**Aim of the task**
An exact copy of the lines from the start of the material below through the line containing "1152x735 pixels." is the required answer, and it includes no pictures.

**Data shown**
☆ ☆ ☆ ☆ ☆

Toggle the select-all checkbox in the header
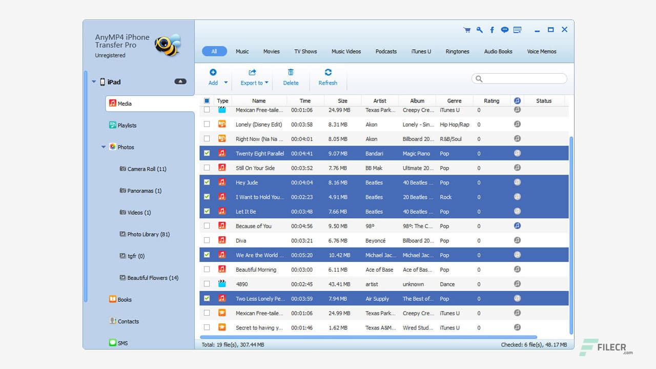This screenshot has height=369, width=656. [207, 100]
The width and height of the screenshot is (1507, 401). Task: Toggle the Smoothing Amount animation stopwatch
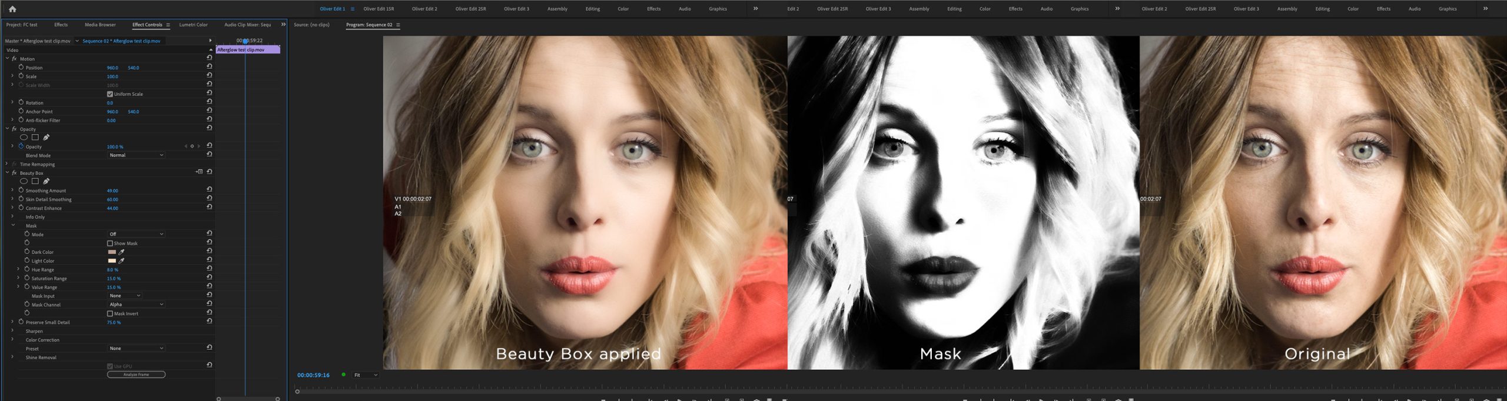tap(21, 191)
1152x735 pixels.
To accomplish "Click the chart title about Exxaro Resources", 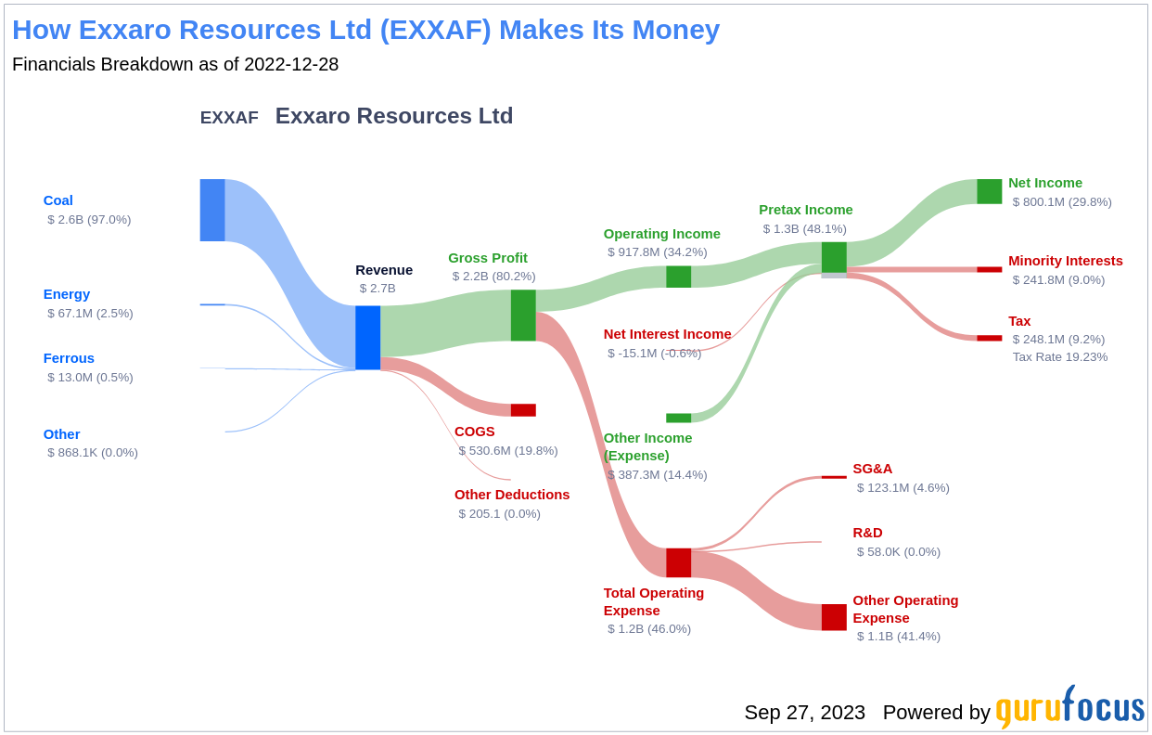I will click(x=365, y=30).
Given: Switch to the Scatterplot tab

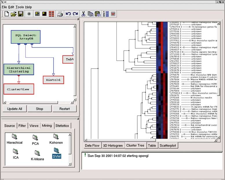Looking at the screenshot, I should (x=168, y=146).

☆ ☆ ☆ ☆ ☆

**Solution for this problem**
Toggle the select-all checkbox in the header
This screenshot has height=369, width=656. [207, 100]
The width and height of the screenshot is (1507, 401). Task: Toggle the Smoothing Amount animation stopwatch
tap(21, 191)
1152x735 pixels.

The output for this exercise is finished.